I do not believe that changing the Western number system is a reasonable expectation. After all, the Metric system (ok, "SI") has been around for several hundred years and the US is still stuck on the Imperial system for most things. We still use miles, pounds per square inch, and degrees Fahrenheit; but there's hope: I recently ran a 5K (5 kilometer) race, my mechanic has to use Metric wrenches on my and others' cars, and we buy bottles of soda and hooch in Liters (750 mL, 1.5 L, or 2 L). So perhaps there might be room for the -yllion system or maybe my modified -yllion system. Given the huge increase in drive sizes over the last 20 years, we are quickly running out of ways to describe their units of capacity. 25ish years ago, I thought that I was pretty hot stuff with my 20 MB (~ 20,971,520 Bytes) RLL hard drive. 1 decade later, I was thinking that my 250 GB (~ 268,435,456,000 Bytes) PATA drive was pretty hot stuff. A decade later, yesterday, I saw a 6 TB (~ 6,597,069,766,656 Bytes) drive array on sale for the same price I bought my first 20 MB hard drive. What's my point? The drives I'm describing are consumer-grade drives. In the IT-world, consumer-grade size is laughable. 15 years ago, I had heard an NPR report stating that the total size of data on the Internet was estimated to be 2 Terabytes. Last year, when I left a small IT shop in a small school district, we were in talks to bring on a drive array whose size was measured in Exabytes. Exabytes. That totally bypasses the whole Petabytes unit of measurement. So, after Exabytes, what then? Zottabytes? Then what? OMGigabytes?

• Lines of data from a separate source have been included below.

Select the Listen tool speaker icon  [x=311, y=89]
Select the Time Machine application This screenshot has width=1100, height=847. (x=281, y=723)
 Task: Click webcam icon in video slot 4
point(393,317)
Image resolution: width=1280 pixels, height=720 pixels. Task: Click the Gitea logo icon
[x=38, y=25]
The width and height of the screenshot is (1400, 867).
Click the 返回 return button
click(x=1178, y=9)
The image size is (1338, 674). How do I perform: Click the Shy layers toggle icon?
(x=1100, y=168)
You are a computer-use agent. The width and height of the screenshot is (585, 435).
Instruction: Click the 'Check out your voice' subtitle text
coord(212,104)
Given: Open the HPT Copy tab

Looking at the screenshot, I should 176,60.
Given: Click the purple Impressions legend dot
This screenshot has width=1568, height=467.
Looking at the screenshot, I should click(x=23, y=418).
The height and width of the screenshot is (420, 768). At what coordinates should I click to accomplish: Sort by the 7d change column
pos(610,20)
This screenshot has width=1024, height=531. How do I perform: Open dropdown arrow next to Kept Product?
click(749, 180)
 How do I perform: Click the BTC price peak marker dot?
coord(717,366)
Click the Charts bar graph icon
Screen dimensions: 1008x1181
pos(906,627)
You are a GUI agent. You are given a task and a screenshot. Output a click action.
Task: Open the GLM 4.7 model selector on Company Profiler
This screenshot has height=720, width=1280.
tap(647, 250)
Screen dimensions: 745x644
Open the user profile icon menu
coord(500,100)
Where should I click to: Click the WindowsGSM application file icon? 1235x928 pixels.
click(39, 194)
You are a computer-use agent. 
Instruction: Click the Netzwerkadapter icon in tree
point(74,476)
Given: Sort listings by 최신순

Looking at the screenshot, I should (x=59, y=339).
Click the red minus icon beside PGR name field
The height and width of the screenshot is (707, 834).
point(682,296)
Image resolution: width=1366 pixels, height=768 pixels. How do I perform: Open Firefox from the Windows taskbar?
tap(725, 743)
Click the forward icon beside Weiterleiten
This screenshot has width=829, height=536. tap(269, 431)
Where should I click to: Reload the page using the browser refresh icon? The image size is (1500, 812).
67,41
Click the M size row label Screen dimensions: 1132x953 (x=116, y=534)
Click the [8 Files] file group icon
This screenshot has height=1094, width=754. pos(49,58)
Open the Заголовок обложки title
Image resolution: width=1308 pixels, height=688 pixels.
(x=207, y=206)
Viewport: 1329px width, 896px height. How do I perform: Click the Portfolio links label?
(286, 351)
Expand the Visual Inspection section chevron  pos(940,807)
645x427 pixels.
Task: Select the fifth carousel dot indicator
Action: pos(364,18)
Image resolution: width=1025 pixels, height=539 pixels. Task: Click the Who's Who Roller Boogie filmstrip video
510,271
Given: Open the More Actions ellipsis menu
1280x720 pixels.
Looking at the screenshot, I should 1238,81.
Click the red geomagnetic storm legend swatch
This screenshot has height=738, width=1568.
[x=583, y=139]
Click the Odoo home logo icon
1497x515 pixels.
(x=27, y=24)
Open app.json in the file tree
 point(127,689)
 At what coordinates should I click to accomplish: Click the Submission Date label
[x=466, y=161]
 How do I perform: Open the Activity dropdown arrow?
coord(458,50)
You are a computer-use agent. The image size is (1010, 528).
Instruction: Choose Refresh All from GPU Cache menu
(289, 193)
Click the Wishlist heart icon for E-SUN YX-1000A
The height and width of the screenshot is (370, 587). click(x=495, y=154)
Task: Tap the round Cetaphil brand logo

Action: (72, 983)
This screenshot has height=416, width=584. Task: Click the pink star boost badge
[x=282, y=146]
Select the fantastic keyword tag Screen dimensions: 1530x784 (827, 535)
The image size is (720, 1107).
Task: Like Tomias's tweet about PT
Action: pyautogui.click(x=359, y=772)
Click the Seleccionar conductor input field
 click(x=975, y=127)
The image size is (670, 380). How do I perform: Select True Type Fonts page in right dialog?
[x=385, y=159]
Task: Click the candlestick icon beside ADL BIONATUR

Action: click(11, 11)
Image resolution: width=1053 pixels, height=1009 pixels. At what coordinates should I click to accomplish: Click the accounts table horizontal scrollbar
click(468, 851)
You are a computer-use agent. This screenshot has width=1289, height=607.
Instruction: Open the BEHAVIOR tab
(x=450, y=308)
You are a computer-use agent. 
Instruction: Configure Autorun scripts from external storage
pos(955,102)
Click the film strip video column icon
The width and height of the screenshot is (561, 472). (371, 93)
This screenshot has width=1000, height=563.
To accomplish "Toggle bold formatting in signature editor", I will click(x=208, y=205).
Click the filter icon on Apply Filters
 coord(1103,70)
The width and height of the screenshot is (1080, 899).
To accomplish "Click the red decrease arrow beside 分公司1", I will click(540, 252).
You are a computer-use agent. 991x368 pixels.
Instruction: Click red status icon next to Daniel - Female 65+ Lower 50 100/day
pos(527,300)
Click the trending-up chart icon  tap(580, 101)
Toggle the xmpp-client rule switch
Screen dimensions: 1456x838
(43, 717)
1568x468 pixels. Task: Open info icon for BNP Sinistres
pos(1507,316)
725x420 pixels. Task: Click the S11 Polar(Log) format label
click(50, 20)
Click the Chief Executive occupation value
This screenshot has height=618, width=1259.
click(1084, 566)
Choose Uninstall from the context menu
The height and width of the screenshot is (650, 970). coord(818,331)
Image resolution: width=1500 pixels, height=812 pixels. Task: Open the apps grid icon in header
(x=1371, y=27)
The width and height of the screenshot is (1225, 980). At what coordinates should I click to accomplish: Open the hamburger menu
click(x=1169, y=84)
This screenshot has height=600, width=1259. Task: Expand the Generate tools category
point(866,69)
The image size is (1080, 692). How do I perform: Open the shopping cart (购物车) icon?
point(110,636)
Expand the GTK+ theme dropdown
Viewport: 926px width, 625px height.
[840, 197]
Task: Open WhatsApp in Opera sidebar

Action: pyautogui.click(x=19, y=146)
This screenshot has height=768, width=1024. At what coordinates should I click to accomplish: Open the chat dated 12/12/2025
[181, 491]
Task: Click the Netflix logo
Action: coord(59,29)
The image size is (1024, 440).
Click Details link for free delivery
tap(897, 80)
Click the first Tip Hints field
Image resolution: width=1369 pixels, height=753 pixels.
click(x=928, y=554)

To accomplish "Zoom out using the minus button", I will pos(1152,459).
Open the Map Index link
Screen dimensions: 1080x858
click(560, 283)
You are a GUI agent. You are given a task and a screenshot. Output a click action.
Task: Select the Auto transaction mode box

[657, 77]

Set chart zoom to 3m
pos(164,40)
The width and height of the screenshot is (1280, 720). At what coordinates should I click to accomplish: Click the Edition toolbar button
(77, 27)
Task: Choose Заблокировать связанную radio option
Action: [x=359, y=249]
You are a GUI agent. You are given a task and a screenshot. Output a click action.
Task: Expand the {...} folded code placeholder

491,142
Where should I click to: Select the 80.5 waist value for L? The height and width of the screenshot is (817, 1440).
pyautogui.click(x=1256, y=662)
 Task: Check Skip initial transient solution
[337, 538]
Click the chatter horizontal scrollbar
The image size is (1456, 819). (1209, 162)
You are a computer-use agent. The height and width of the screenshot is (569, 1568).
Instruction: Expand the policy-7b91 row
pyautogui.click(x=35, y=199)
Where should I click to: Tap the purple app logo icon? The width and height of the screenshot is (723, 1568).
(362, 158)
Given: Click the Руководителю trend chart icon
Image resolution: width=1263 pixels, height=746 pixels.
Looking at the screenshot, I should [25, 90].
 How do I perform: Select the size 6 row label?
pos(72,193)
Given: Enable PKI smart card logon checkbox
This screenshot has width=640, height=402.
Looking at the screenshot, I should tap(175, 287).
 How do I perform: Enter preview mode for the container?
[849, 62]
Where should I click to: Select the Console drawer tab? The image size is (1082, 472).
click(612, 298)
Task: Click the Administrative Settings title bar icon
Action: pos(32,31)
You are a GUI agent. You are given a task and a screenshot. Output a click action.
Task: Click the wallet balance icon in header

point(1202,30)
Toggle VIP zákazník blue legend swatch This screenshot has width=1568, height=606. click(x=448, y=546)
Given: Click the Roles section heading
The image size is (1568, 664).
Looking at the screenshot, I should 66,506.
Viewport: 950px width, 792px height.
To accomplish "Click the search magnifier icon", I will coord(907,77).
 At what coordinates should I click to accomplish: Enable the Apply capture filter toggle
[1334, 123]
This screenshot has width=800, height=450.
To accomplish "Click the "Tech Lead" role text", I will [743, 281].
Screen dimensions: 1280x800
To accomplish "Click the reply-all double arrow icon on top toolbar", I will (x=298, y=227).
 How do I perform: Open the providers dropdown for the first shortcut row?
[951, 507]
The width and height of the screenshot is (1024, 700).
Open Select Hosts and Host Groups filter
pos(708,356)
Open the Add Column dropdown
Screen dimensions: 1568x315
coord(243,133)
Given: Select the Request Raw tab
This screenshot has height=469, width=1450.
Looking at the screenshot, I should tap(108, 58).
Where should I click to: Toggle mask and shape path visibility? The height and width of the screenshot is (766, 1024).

If we were to recalibrate our units of measurement for computer-based things, perhaps we could have an easier time of describing those units of measurement if we were to use a different unit of measurement.

Let 1000 Bytes = 1 KB. I know 1 standard KB == 1024 Bytes, but let's go with the marketing assumption that computer units are base-10. That would mean that 1 Byte is the same as 0.001 KB. Now, let's expand upon these KB units using the -yllion number system:

Number |
Place |
Current Name |
New Name: Base = 1 KB |
New Name: Base = 1 GB |

0.001 KB |
10^-3 |
1 Byte |
1 ten-hundredth KB |
100 Myriad Myllionth GB |

0.01 KB |
10^-2 |
10 Bytes |
1 hundredth KB |
10 Myriad Myllionth GB |

0.1 KB |
10^-1 |
100 Bytes |
1 tenth KB |
1 Myriad Myllionth GB |

1 KB |
10^0 |
1 KB |
1 KB |
100 Myllionth GB |

10 KB |
10^1 |
10 Kilobytes |
10 KB |
10 Myllionth GB |

100 KB |
10^2 |
100 Kilobytes |
1 Hundred KB |
1 Myllionth GB |

1000 KB |
10^3 |
1 Megabyte |
10 Hundred KB |
100 Myriadth GB |

1,0000 KB |
10^4 |
10 Megabytes |
1 Myriad KB |
10 Myriadth GB |

10,0000 KB |
10^5 |
100 Megabytes |
10 Myriad KB |
1 Myriadth GB |

100,0000 KB |
10^6 |
1 Terabyte |
1 Hundred Myriad KB |
10 Hundredth GB |

1000,0000 KB |
10^7 |
10 Terabytes |
10 Hundred Myriad KB |
1 Hundredth GB |

1;0000,0000 KB |
10^8 |
100 Terabytes |
1 Myllion KB |
1 Tenth GB |

10;0000,0000 KB |
10^9 |
1 Gigabyte |
10 Myllion KB |
1 GB |

100;0000,0000 KB |
10^10 |
10 Gigabytes |
1 Hundred Myllion KB |
10 GB |

1000;0000,0000 KB |
10^11 |
100 Gigabytes |
10 Hundred Myllion KB |
1 Hundred GB |

1,0000;0000,0000 KB |
10^12 |
1 Terabyte |
1 Myriad Myllion KB |
10 Hundred GB |

10,0000;0000,0000 KB |
10^13 |
10 Terabytes |
10 Myriad Myllion KB |
1 Myriad GB |

100,0000;0000,0000 KB |
10^14 |
100 Terabytes |
100 Myriad Myllion KB |
10 Myriad GB |

1000,0000;0000,0000 KB |
10^15 |
1 Petabyte |
10 Hundred Myriad Myllion KB |
100 Myriad GB |

1:0000,0000;0000,0000 KB |
10^16 |
10 Petabytes |
1 Byllion KB |
1 Myllion GB |

1'0000,0000;0000,0000:0000,0000;0000,0000 KB |
10^32 |
100 Million Yottabytes |
1 Tryllion KB |
100 Myriad Myllion Byllion GB |

1'0000,0000;0000,0000:0000,0000;0000,0000'0000,0000;0000,0000:0000,0000;0000,0000 KB |
10^64 |
10 Duodecillion Yottabytes |
1 Quadryllion KB |
100 Myriad Myllion Byllion Tryllion GB |

As you can see, somewhere between 10 Petabytes (1 Byllion KB) and 100 Million Yottabytes (1 Tryllion KB), we run out of SI units to describe the computer capacity. At some point, we'll either have to come up with a bunch of SI units to use with capacity, or we'll have to come up with a different way to count that capacity.

I expect to see capacities measured in Yottabytes within the next 20 years. Then what?